DOI: 10.24412/2221-0474-2026-46-1-13
A Study of Four Southern RR Lyrae Stars Based on MASTER, TESS, and ASAS-SN Data
T. V. Migal1,2, A. N. Tarasenkov1, V. M. Lipunov3,1, P. V. Balanutsa1,4, A. S. Kuznetsov1, M. M. Shilova1, C. Francile5,6, F. Podesta5,6
- Sternberg Astronomical Institute, Moscow State University,
Universitetskij pr. 13, Moscow 119992, Russia
- Moscow Institute of Physics and Technology, Institutsky
per. 9, Dolgoprudny 141700, Russia
- Lomonosov Moscow State University, GSP-1, Leninskie Gory,
Moscow, 119991, Russia
- National Research Center Kurchatov Institute, 123098,
Moscow, Russia
- Observatorio Astronomico Felix Aguilar (OAFA), Avda
Benavides 8175, Rivadavia, El Leonsito, San Juan 5400, Argentina
- Facultad de Ciencias Exactas Fisicas y Naturales, San Juan National University, Casilla de Correo 49, San Juan 5400, Argentina
| We present our photometric analysis of four RR Lyrae variables detected by the MASTER robotic net. Variability of these stars was detected by automatic routines for detecting astrophysical transients based on frame subtraction algorithms. To clarify the variability type and period, we used the TESS and ASAS-SN data. As a result, the VSX classification and period were corrected for one of the stars, SSS J195436.8-522301, and periods were refined for three others: Gaia DR3 6012658518794440064, SSS J134829.5-225501, and V2247 Sgr. |
1. Introduction
One of the main scientific goals of the MASTER Robotic Net is to search for new astrophysical transients and variable objects (Lipunov et al. 2010). The search for transients is performed using a special automatic detection system, which can use different operating modes to search for different types of transients (Kornilov et al. 2012; Gorbovskoy et al. 2013; Lipunov et al. 2019). The main search algorithm is to compare two frames taken within a short interval of time with an archival reference frame. This method allows us to find flares and outbursts of various astrophysical nature: GRBs, outbursts of cataclysmic variables, flares of UV Ceti stars, etc. (Lipunov et al. 2022, Lipunov et al. 2024), as well as to identify fading and variable objects (Lipunov et al. 2016). However, to search for supernovae and weakly variable objects, the frame subtraction method is usually used. It demonstrates high efficiency under non-uniform background illumination and, in particular, made it possible to detect a kilonova (an optical counterpart of the GW170817 event, Abbott et al. 2017ab; Lipunov et al. 2017).

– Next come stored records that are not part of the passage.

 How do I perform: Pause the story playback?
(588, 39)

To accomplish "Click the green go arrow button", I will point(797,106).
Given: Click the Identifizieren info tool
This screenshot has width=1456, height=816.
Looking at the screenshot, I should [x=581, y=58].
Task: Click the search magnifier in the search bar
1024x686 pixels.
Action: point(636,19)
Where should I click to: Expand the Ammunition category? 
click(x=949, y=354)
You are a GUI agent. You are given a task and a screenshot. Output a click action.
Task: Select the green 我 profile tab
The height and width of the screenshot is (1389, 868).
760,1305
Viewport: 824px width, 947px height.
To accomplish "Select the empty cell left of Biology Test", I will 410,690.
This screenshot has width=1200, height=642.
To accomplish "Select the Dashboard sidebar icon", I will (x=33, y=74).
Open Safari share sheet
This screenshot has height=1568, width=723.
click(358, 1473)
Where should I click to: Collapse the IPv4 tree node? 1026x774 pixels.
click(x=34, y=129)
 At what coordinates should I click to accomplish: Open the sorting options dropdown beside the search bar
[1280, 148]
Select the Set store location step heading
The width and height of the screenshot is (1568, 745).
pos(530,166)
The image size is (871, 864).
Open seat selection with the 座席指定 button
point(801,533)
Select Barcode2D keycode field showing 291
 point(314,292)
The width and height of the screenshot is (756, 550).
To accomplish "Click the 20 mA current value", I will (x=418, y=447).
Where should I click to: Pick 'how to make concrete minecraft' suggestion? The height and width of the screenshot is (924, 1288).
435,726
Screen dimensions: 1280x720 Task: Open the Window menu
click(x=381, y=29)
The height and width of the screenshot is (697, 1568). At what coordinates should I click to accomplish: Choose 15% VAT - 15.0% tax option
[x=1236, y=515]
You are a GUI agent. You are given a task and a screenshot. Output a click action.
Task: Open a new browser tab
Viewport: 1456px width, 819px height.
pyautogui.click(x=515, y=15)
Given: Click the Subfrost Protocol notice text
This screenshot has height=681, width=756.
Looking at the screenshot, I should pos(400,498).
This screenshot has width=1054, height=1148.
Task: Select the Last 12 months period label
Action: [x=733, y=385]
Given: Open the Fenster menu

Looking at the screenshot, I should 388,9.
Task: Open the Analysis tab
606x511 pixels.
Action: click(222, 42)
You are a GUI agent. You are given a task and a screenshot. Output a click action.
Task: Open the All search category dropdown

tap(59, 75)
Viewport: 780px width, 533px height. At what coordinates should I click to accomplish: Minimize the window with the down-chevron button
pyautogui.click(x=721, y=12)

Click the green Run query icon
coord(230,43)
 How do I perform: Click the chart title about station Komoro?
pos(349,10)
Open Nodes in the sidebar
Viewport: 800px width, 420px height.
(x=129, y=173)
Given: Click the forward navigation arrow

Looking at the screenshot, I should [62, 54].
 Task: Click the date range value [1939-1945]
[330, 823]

While exploring transient candidates, variable stars are often detected by the auto-detection system as transient candidates, but usually not enough attention is paid to their detailed study. Using data from the TESS space mission (Ricker et al. 2015) allows us to solve this problem, since the TESS data archive permits to obtain continuous light curves for almost any variable star. This paper describes the discovery and study of four RR Lyrae variable stars identified by the MASTER network auto-detection system, which were identified with the known variables, based on TESS data. All four variables were detected on frames obtained by the MASTER-OAFA telescope in Argentina. Since the periods and variability types published in the VSX database (Watson et al. 2006) for the objects under study were obtained by automatic systems, they are not correct for some stars. Light curves, obtained from TESS data for each of these stars, reveal their true types and pulsation periods. Since TESS data have a fairly high photometric accuracy, they make classification and period determination possible. However, the light curve duration is 27 days of continuous monitoring, and there may be biases in the time calculation between sectors (Volkova & Volkov 2025), so we used ASAS-SN (Shappee et al. 2014, Kochanek et al. 2017) data where possible to accurately determine the period.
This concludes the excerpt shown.